Ignite Creation Date: 2025-12-25 @ 2:12 AM
Ignite Modification Date: 2025-12-25 @ 2:12 AM
NCT ID: NCT00182260
Brief Summary: LNF is an effective intervention in the management of patients with chronic GERD requiring maintenance therapy. LNF is cost-effective compared with long-term medical therapy. LNF is more effective than maximum medical therapy in control of respiratory symptoms and complications of GERD.

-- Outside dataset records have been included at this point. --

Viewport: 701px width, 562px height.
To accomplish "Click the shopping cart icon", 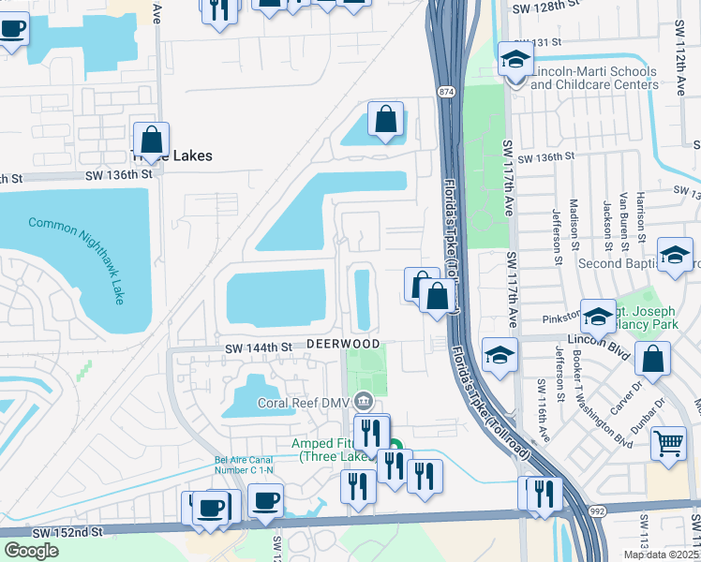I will (x=667, y=442).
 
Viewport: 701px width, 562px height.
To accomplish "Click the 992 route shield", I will (x=596, y=511).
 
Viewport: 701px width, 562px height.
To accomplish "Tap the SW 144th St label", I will (x=259, y=348).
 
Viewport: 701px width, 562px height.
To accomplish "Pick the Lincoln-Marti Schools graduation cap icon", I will (x=515, y=60).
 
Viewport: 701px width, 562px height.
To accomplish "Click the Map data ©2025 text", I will (x=661, y=555).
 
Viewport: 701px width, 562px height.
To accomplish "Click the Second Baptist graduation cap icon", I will (x=675, y=255).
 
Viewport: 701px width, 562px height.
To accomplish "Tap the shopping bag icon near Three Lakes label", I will (x=151, y=140).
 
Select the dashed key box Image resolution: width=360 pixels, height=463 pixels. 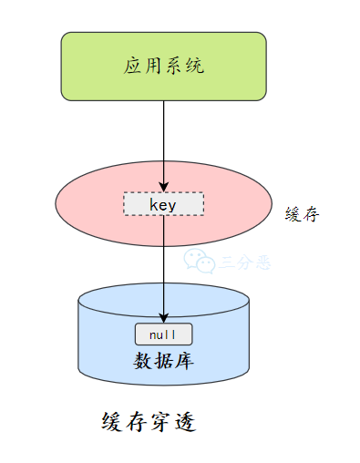click(x=164, y=205)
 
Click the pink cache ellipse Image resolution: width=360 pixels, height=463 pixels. click(x=91, y=205)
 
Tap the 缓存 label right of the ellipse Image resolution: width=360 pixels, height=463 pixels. click(x=302, y=213)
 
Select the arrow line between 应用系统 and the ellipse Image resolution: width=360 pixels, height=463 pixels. click(x=164, y=137)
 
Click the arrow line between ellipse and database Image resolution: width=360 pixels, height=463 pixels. click(x=164, y=264)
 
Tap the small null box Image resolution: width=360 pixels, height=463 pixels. click(x=164, y=334)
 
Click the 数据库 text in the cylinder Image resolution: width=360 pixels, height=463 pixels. click(x=164, y=360)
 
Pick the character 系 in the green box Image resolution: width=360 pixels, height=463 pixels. click(x=174, y=67)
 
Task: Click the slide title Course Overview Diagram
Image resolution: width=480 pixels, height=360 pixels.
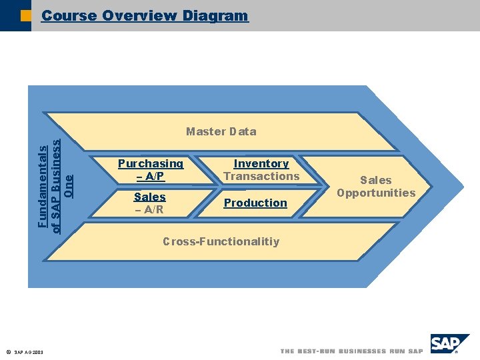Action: (x=145, y=15)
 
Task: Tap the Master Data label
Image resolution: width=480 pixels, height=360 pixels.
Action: (x=221, y=131)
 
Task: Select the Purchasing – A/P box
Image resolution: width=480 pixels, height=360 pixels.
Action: (x=150, y=170)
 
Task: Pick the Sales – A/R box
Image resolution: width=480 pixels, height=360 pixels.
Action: (x=149, y=203)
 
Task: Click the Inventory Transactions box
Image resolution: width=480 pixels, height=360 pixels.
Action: (x=261, y=170)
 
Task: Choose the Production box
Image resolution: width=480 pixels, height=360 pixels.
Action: (x=255, y=203)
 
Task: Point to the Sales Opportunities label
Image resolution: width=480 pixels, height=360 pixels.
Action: (x=376, y=187)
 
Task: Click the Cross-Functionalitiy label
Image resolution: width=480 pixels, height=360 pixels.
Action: (x=221, y=241)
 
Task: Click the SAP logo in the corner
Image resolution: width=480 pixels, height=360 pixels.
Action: (x=448, y=345)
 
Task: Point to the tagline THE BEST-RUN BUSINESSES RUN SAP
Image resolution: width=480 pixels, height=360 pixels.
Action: (x=351, y=351)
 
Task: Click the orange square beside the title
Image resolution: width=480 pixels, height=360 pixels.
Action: (x=25, y=15)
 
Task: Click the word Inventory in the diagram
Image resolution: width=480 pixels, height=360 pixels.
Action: (x=261, y=163)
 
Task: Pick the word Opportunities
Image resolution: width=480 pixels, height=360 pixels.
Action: (x=376, y=193)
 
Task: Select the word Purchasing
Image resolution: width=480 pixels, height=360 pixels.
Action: (x=150, y=163)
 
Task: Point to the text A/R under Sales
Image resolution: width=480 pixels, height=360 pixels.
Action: (x=153, y=209)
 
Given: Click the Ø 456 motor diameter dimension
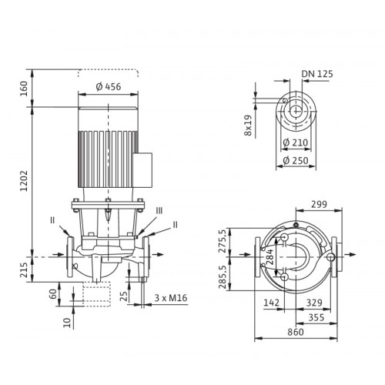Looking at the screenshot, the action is click(x=109, y=87).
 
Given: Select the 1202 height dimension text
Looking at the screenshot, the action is click(x=24, y=181).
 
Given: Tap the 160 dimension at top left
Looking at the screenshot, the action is click(x=24, y=89).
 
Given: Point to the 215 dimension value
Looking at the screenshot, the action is click(x=24, y=270).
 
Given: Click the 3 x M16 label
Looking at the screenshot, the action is click(x=171, y=298).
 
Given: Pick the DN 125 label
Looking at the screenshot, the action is click(x=317, y=74).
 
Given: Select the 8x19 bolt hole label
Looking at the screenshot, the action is click(x=248, y=125).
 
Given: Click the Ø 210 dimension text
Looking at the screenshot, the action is click(x=295, y=142).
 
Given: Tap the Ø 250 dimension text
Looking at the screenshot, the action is click(x=296, y=161).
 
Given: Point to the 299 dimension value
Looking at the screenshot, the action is click(x=319, y=204).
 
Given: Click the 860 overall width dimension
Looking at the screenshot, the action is click(x=296, y=332).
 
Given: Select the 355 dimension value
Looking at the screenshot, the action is click(x=316, y=317).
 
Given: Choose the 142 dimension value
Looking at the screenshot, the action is click(x=271, y=303).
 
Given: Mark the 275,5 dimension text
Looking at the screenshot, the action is click(x=223, y=241).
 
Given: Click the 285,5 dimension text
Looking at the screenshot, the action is click(x=223, y=276).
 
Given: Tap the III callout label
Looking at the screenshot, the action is click(x=159, y=211).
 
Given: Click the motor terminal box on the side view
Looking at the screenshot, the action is click(x=143, y=169).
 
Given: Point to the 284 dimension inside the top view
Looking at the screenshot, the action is click(x=270, y=256).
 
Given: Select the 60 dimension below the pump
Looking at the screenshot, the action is click(x=52, y=294).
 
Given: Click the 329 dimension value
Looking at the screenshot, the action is click(x=314, y=303).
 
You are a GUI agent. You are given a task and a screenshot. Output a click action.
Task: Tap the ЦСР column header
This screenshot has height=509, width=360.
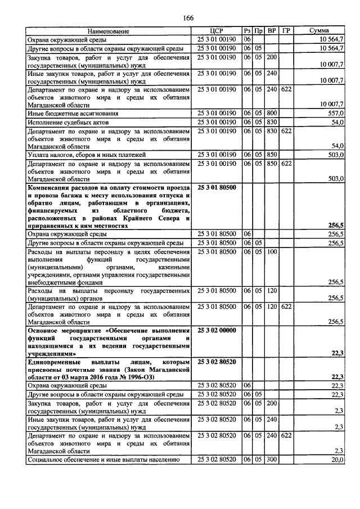(x=217, y=31)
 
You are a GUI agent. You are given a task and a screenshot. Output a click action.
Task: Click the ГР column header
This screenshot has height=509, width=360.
(x=286, y=31)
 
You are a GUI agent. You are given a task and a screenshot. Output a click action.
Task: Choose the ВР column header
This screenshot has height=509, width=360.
(x=272, y=31)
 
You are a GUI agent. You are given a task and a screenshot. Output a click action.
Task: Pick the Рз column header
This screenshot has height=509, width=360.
(x=247, y=31)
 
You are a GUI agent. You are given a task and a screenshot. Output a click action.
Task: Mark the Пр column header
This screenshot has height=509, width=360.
(x=258, y=31)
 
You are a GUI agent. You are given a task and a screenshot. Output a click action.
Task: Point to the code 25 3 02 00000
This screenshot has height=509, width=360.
(x=217, y=330)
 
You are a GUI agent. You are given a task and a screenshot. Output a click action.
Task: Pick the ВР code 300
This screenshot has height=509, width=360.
(x=272, y=459)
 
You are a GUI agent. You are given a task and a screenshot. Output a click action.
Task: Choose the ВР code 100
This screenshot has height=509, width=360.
(x=272, y=252)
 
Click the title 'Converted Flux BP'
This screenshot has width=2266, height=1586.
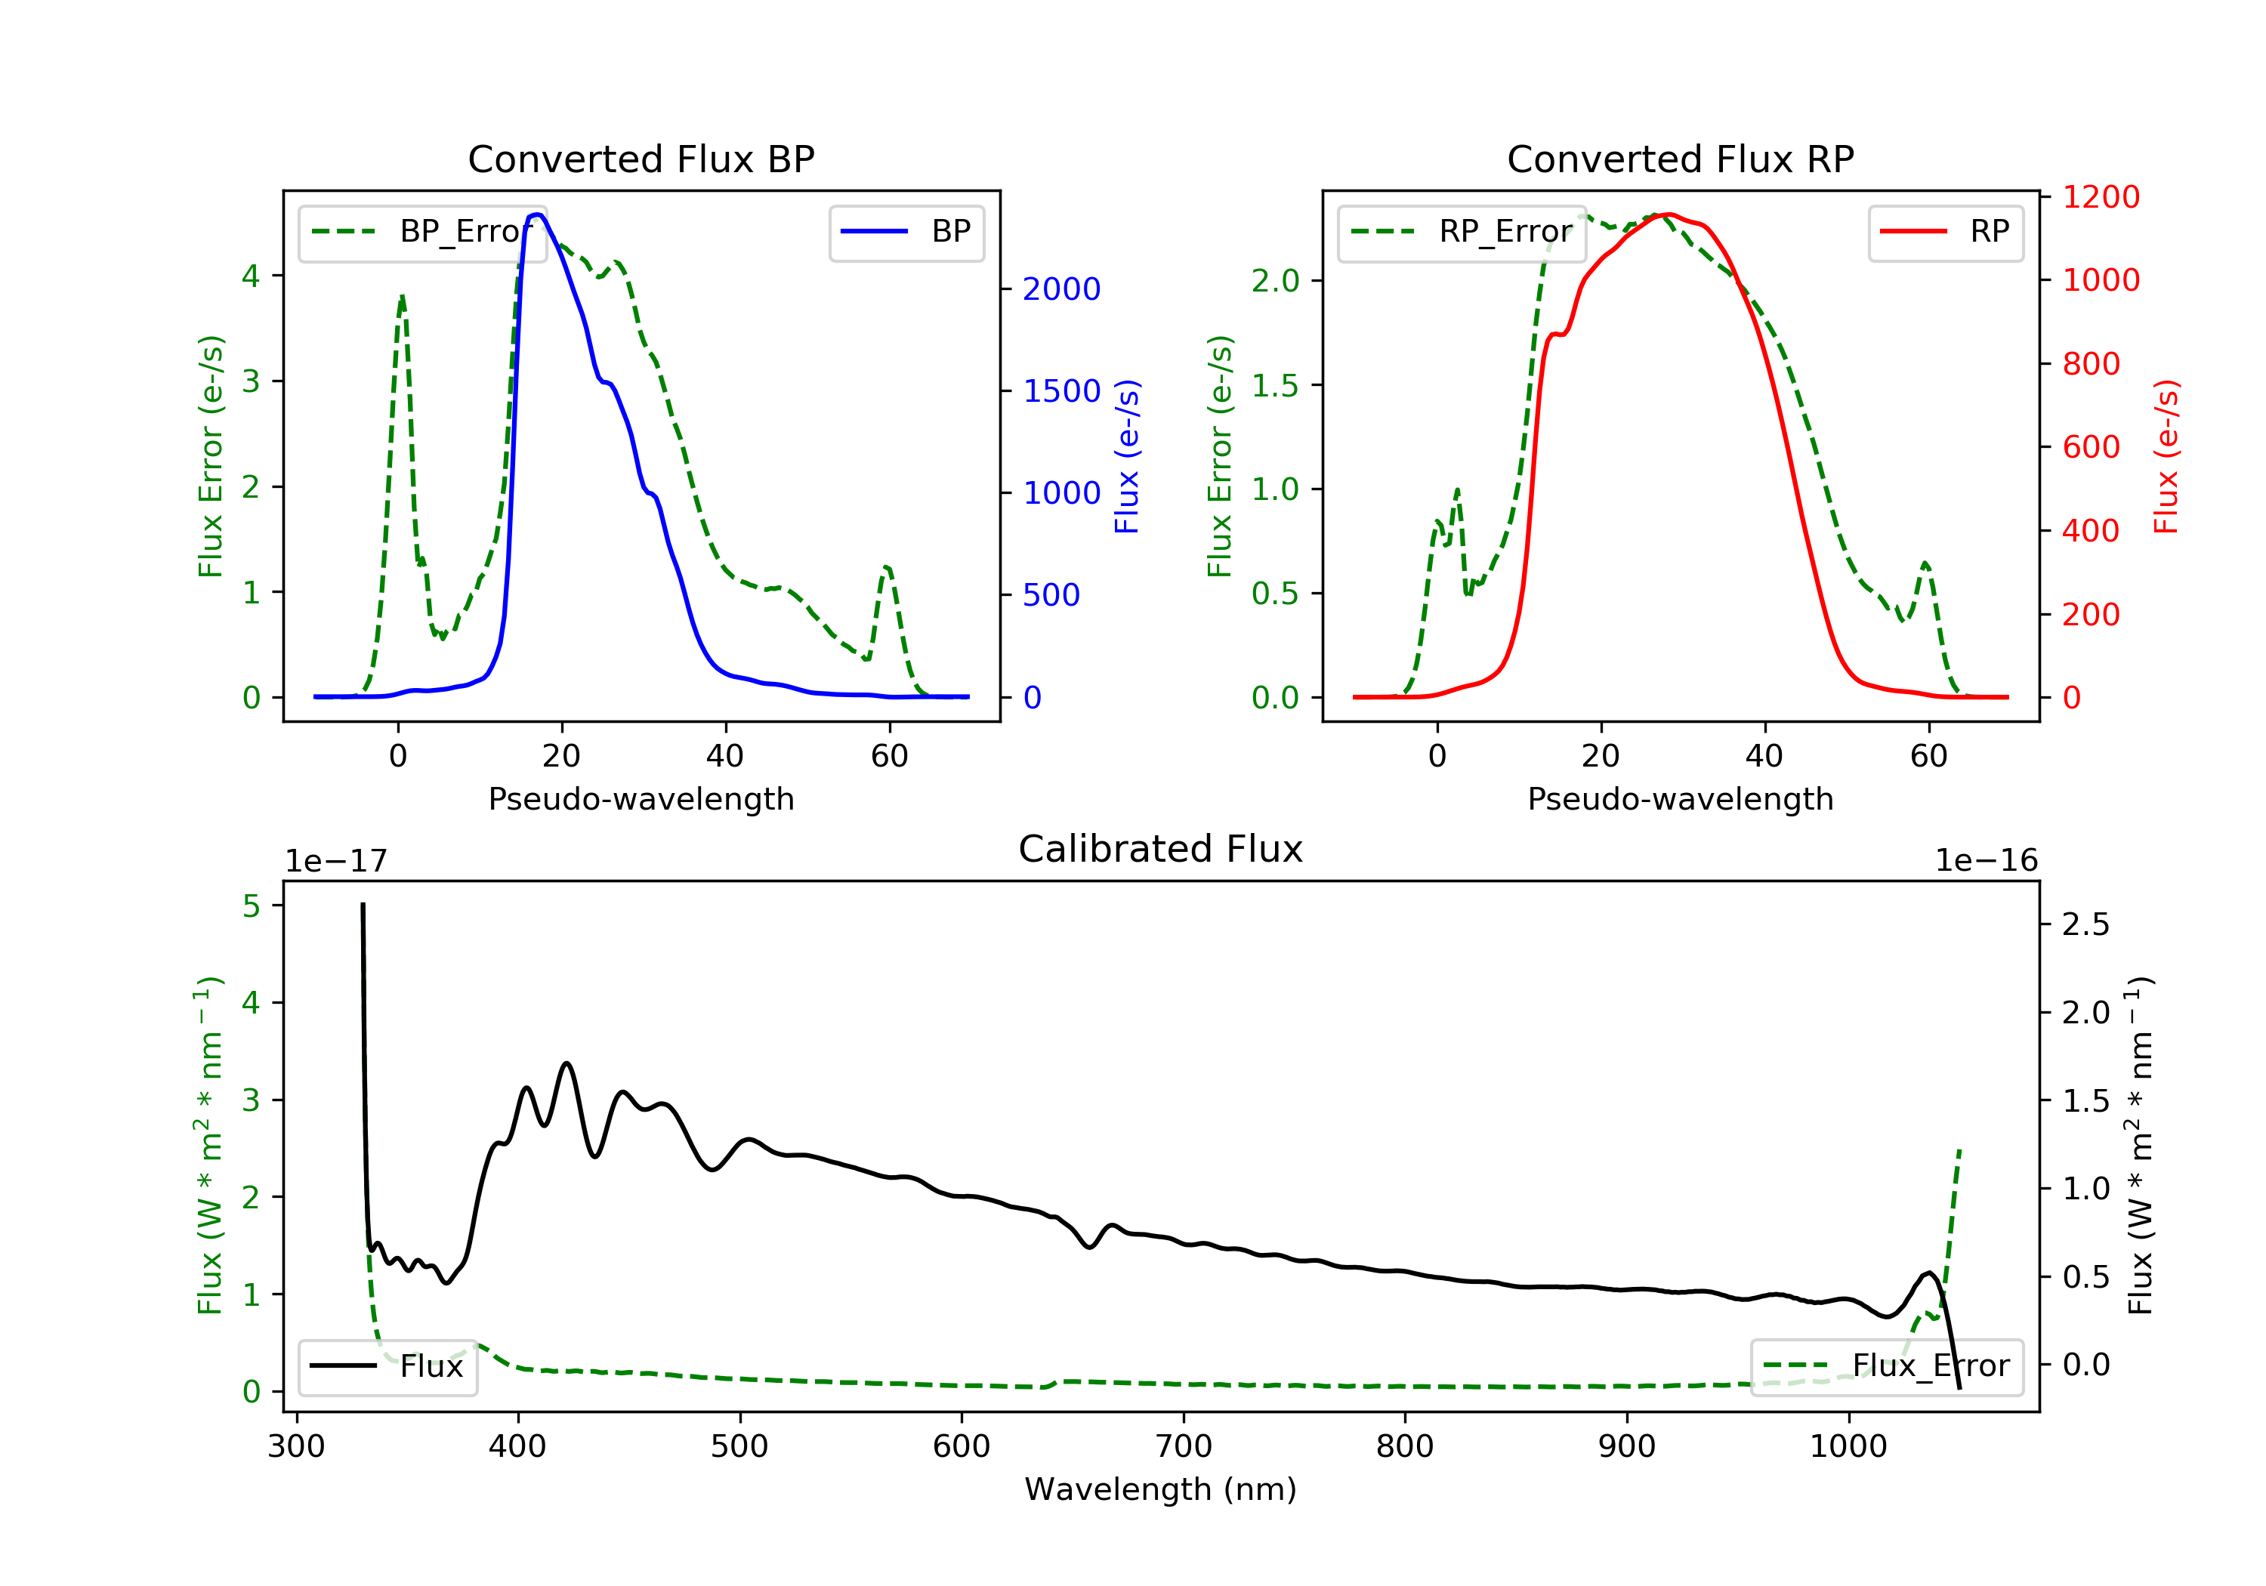point(641,159)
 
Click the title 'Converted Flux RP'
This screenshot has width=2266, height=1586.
point(1680,159)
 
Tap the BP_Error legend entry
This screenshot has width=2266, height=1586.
point(422,232)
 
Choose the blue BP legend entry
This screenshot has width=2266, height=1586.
point(906,232)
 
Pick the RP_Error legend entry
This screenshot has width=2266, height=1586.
point(1462,232)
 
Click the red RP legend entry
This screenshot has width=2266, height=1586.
point(1945,232)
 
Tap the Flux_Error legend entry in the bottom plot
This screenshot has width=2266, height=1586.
point(1886,1366)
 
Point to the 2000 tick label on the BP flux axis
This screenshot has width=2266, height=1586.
point(1061,289)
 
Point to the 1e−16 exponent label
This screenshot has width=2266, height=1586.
point(1986,861)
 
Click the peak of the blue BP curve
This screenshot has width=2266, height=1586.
point(537,214)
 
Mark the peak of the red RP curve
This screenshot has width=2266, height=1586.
point(1667,214)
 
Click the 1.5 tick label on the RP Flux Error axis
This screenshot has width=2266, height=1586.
point(1275,386)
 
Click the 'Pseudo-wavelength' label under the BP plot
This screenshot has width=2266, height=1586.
point(641,798)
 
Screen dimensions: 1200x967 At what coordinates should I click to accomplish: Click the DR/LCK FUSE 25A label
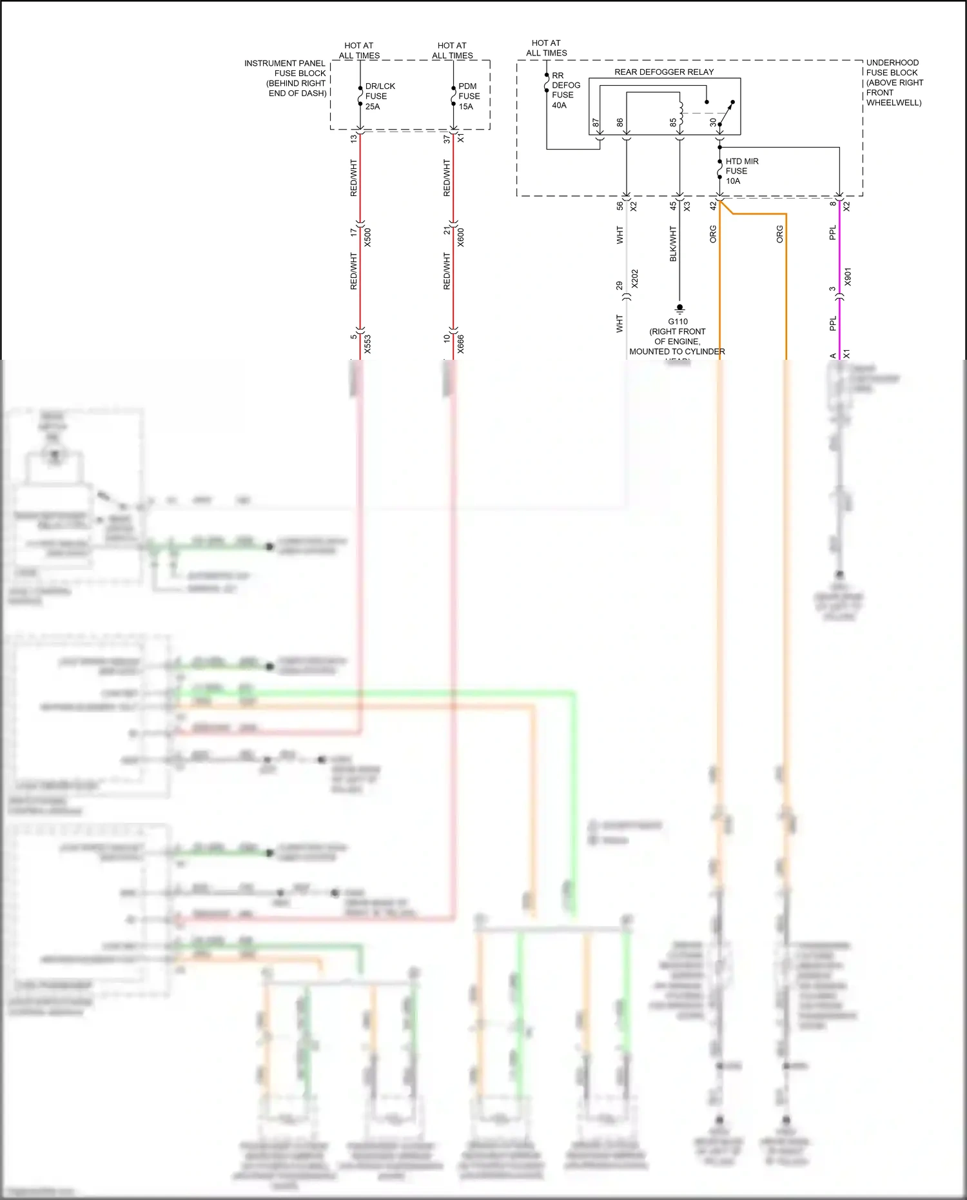(379, 96)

Detailed Description: GERD encompasses a variety of symptoms and pathological findings caused by the reflux of gastric contents into the esophagus although symptoms and pathology may occur independently of each other. GERD usually presents with typical symptoms of retrosternal burning (heartburn) with or without chest pain and regurgitation of gastric contents into the back of the mouth. However, symptoms often occur in the absence of abnormalities associated with GERD, such as esophageal erosions, ulceration, stricturing or Barrett's esophagus. There is no clear correlation between symptoms and the histological features of GERD. Less prevalent manifestations of GERD include the geneses of dental erosions and respiratory disease including aspiration pneumonia, asthma, chronic laryngitis. Most often, GERD is due to excessive reflux of gastric contents into the esophagus rather than gastric acid hypersecretion. Reflux is caused by an increase in the frequency of inappropriate transient relaxations of the lower esophageal sphincter (LES). In most patients, basal resting LES pressure is normal although LES hypotonia, reduced esophageal body contractility and the presence of a hiatus hernia may exacerbate reflux or reduce esophageal clearance. Impaired esophageal mucosal resistance can increase the potential for esophageal damage. Bile acids and pancreatic enzymes have been implicated in the pathogenesis of GERD but it is generally accepted that the major causes of esophageal symptoms and injury are gastric acid and pepsin, which are active only at low ambient pH. Severity of esophagitis and of reflux symptoms correlate well with the duration of esophageal acid exposure with clear correlation between acid secretory inhibition and esophagitis healing rates for any given drug. On this basis, treatment for GERD has been directed towards: Minimization of potential precipitating factors by lifestyle modifications such as weight loss, small meals and, avoidance of alcohol and tobacco. Improving LES pressure, esophageal clearance and gastric emptying, using prokinetic agents. Neutralization of acid in the stomach or esophagus, using antacids. Reduction of acid secretion, using histamine receptor antagonists(H2RAs) or PPI's. Surgical prevention of gastro-esophageal reflux by fundoplication. In practice, the latter two approaches are the most successful for patients with more severe GERD and PPI's have proven more efficacious than H2RAs.